A key feature of the invention is the fact that it is possible to use isopropoxides for the precursors of all the lanthanides. All lanthanides form isopropoxides, as do other elements useful in the compounds mentioned above, such as titanium. This makes it possible to form precursors in which all the metals other than bismuth are isopropoxides. This makes it much simpler to store, mix, and generally handle the precursors in the commercial manufacturing process.
Another feature of the invention is the use of octane as a solvent in the spin-on and misted deposition processes that include a carboxylate. The lanthanide precursors are all soluble in octane, which is a much easier solvent to use than many of the more conventional solvents, since it is not as toxic.

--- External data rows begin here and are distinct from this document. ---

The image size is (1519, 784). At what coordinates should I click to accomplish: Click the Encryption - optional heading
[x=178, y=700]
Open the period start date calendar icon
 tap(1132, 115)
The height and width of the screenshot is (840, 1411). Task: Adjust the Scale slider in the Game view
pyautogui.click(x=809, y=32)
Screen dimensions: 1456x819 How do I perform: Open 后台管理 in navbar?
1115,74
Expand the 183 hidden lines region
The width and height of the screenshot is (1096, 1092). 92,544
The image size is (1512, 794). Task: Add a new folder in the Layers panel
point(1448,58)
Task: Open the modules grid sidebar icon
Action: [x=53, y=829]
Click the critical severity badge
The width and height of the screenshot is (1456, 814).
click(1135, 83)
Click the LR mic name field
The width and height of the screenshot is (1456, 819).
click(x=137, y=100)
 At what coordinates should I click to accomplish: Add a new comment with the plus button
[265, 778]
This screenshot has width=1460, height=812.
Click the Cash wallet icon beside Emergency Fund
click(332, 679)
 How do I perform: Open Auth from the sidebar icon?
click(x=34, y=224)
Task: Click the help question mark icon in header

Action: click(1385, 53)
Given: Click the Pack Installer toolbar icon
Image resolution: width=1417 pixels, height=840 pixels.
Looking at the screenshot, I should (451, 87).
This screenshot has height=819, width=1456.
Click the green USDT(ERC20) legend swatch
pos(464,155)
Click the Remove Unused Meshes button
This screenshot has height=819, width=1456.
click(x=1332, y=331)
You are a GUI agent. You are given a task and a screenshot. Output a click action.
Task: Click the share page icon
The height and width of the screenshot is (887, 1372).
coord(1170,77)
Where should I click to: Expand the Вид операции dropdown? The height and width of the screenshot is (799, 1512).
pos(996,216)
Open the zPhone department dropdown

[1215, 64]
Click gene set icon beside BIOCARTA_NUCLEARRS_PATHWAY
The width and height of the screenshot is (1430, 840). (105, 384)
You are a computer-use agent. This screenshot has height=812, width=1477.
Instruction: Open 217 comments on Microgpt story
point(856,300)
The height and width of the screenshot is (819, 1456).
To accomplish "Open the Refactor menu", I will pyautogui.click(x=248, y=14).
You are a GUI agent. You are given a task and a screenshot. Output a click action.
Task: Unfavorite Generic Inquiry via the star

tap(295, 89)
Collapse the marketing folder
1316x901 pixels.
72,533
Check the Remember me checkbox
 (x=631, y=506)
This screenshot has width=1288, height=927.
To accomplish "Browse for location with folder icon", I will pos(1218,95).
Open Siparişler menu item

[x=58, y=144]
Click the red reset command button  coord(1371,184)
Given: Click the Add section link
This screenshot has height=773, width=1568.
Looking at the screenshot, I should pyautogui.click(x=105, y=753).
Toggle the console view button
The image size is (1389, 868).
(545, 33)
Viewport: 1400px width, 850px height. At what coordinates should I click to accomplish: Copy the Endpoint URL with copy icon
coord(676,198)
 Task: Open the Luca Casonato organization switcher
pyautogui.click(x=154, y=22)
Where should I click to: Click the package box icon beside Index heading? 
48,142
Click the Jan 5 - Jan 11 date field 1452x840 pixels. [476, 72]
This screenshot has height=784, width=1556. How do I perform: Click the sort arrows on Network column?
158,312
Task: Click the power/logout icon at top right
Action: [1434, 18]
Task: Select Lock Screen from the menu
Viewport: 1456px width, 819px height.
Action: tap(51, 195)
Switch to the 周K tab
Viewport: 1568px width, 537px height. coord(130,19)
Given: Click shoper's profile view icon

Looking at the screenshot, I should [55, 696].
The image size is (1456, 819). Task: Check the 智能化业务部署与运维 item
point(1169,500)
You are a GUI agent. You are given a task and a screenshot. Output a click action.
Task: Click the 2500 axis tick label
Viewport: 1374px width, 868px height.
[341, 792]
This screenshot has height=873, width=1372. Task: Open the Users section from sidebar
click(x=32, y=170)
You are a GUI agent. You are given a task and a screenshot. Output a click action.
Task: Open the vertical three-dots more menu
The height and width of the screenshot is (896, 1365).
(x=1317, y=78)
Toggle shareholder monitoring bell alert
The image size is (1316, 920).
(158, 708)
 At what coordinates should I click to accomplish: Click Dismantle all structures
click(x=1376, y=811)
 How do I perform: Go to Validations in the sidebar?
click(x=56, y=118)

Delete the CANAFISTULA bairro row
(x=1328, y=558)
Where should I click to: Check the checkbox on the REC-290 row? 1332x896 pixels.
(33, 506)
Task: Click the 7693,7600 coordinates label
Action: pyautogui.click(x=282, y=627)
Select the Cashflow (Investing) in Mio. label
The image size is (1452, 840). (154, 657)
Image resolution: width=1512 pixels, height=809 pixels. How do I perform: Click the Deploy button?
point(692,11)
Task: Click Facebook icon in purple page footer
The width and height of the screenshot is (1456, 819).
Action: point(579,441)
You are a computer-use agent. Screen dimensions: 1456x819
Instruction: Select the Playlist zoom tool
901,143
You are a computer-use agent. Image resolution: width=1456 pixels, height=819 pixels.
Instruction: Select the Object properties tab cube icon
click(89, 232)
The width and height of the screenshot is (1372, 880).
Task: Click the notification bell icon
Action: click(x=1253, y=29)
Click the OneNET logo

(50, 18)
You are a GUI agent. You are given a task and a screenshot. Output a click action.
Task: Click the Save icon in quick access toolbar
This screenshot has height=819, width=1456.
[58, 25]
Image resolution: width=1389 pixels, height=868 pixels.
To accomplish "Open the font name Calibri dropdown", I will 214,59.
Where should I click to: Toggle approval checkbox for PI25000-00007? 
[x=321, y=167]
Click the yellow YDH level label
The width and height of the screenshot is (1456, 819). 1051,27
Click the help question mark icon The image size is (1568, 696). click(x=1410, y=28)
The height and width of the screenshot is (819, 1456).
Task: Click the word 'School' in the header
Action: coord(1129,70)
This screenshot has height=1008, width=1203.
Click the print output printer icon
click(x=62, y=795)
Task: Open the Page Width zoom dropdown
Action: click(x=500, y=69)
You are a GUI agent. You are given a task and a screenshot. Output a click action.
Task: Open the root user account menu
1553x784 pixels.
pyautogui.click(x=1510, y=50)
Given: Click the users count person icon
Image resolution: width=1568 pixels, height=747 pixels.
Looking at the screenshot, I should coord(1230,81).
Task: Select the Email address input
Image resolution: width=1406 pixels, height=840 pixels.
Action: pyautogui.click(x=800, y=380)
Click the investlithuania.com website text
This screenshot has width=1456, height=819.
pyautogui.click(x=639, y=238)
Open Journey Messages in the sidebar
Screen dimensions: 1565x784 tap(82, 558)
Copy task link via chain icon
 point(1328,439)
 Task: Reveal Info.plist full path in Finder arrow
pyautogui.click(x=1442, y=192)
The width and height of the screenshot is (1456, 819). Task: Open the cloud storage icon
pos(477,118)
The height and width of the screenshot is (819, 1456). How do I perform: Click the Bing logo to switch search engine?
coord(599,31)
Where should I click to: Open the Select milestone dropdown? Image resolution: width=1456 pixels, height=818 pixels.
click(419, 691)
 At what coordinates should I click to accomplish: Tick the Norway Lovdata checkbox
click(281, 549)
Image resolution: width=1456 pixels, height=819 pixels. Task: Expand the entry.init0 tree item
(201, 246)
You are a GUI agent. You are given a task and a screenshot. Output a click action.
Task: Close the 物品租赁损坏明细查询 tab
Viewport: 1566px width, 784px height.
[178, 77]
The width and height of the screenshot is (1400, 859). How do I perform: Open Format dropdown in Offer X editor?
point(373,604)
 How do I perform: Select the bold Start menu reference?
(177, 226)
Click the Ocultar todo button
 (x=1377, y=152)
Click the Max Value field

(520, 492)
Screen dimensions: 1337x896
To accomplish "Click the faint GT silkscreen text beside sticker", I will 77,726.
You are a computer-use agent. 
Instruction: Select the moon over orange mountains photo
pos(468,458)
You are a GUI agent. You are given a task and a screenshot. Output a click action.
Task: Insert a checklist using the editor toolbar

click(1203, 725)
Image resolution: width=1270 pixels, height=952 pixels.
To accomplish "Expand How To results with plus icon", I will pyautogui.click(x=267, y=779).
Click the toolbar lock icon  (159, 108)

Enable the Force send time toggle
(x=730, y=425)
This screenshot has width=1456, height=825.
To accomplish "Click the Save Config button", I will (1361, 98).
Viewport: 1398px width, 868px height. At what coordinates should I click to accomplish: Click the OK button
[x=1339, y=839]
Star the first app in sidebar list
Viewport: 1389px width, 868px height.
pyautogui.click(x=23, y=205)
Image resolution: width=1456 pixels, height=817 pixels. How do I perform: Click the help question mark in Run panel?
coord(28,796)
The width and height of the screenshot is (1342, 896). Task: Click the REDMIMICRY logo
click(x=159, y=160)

There have been described what are at present considered to be the preferred embodiments of the invention. It will be understood that the invention can be embodied in other specific forms without departing from its spirit or essential characteristics. For example, while the invention has been described in terms of a silicon substrate, other substrates, such as gallium arsenide, germanium, silicon germanium, and other substrates may be used. Many other ferroelectric and dielectric structures can be used. Further, now that the advantages and workability of a ferroelectric or dielectric made with the layered superlattice materials utilizing lanthanides have been demonstrated, many other layered superlattice materials utilizing lanthanides may be devised. The present embodiments are, therefore, to be considered as illustrative and not restrictive. The scope of the invention is indicated by the appended claims.